[BioC] Package "xps" "import.expr.scheme" error

cstrato cstrato at aon.at
Thu Oct 23 19:54:25 CEST 2008


Dear Caimiao

Although I have tested all annotation files from na21 until na25, I have 
for some reason never tested the new version na26.
Sadly, this is the first version where Affymetrix has changed the format 
of the annotation file.

Luckily, the workaround is simple:
Please delete the first 12 lines of file "HG-U133_Plus_2.na26.annot.csv" 
so that the file start with "Probe Set ID".

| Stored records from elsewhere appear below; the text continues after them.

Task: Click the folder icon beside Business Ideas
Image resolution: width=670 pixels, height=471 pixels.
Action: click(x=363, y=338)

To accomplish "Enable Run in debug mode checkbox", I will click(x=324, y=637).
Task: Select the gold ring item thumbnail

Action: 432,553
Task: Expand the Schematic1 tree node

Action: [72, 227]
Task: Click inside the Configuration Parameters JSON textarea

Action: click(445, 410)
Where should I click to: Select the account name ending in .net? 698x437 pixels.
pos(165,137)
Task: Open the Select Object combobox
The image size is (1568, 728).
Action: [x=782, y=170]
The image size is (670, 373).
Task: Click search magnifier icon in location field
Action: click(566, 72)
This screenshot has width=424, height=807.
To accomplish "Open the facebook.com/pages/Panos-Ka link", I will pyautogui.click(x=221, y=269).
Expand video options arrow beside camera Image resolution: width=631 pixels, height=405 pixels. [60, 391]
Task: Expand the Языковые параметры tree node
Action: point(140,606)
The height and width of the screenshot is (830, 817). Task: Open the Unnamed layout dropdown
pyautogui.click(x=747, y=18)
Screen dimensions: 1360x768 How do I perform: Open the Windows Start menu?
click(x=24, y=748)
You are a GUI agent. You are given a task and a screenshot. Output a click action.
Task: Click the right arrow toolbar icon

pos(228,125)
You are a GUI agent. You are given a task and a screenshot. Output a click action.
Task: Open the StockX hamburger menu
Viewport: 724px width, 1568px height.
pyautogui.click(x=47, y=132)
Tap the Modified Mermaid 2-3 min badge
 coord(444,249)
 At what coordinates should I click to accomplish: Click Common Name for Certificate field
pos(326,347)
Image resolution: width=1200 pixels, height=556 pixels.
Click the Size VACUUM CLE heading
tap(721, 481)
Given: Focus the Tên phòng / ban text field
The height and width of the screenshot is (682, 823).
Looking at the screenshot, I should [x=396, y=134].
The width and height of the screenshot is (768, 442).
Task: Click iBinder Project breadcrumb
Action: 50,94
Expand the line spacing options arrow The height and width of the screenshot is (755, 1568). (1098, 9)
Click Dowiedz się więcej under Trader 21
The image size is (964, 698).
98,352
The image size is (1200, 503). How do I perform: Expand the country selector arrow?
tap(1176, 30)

I have just tested that this solves the problem. In order to see that 
the annotation file has been imported correctly, you can do:
export(scheme.hgu133p2.na26, treetype="ann", 
outfile="HGU133p2_na26_ann.txt")
This will export the annotation data as text file.

Please let me know if this did solve your problem.

Since you are using xps on Windows here is one suggestion:
If you run R from Rterm on the Console, you will see all messages when 
you set "verbose=TRUE", which I would recommend.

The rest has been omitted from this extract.